What exactly are the States losing from this legislation? In actual fact, if the judgments of the High Court of Australia and the opinions of eminent people in the field like Professor O'Connell are taken into account, the States have no jurisdiction beyond the low water mark. The Commonwealth is asserting its rights in this area. Previous arrangements made by the States under the Petroleum (Submerged Lands) Act, the legislation introduced by the previous Government, still remain and are protected by this legislation. The mining code which is set out in this Bill is an inevitable consequence of the determination of sovereignty. Naturally, in the very unlikely event that sovereignty were not determined in favour of the Commonwealth, the mining code would be meaningless.

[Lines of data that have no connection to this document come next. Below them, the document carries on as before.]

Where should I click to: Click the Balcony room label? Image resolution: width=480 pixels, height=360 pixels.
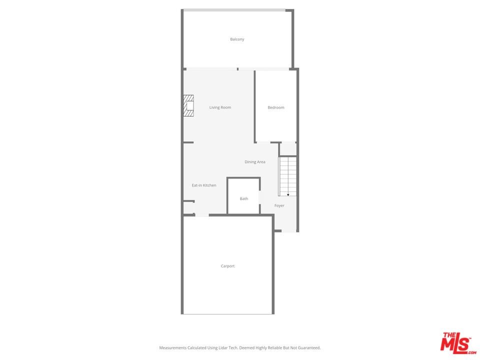[237, 39]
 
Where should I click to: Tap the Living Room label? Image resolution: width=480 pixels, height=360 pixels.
[220, 108]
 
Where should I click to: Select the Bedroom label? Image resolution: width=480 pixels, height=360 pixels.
[276, 108]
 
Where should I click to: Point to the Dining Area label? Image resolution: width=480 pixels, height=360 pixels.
[254, 162]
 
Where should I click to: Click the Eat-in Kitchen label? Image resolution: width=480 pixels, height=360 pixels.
[204, 185]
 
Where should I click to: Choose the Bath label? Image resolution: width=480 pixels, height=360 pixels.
[244, 198]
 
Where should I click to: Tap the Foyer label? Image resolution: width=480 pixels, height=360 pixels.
[279, 206]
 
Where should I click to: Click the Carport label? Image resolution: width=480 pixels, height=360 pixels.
[228, 266]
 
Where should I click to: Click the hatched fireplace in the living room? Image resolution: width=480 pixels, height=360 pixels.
[188, 106]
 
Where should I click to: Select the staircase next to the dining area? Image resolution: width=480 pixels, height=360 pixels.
[288, 176]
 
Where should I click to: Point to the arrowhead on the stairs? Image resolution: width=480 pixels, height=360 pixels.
[288, 194]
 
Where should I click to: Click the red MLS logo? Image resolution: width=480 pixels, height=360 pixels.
[458, 343]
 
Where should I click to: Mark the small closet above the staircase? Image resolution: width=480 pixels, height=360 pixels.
[288, 149]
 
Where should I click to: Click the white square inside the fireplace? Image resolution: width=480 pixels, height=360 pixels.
[190, 106]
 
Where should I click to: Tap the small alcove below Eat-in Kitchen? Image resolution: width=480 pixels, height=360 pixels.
[188, 208]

But if this legislation did not introduce such a mining code, then at such time in the future as this matter of sovereignty were determined the Commonwealth would have to introduce legislation to introduce such a mining code.

The purpose of this legislation is to bring this whole question to a conclusion in the interests not just of this Commonwealth Government as against the interests of the States but in the interests of the people of Australia, because it is only by this Commonwealth Parliament that this matter can be determined. I pay a tribute to the right honourable member for Higgins, the honourable member for Moreton (Mr Killen) and other members of the Liberal Party who have fought in their own Party for the principles enshrined in their previous legislation and the principles enshrined in this Bill. I know that some of them may disagree with some aspects of the legislation. Some of their views have already been expressed in the debate. But the principle still remains that the Commonwealth is taking action in an area in which the previous Government sought to take action and in which it was unsuccessful, in part, because of opposition from the States and I think in part because of division in its own ranks. The Austraiian Labor Party is united on this matter in this Parliament. Of course, some of our State colleagues do not agree with us on this matter. We consider that this Bill correctly interprets the law as it now stands, given the developments in the law of the sea. When the determinations of the High Court of Australia are made, I would think that the States will realise that, instead of there being an attack on State rights, under the developments which then take place this legislation will actually confer a benefit on the States, because it confers a benefit on all the people of Australia. For that reason I support the Bill.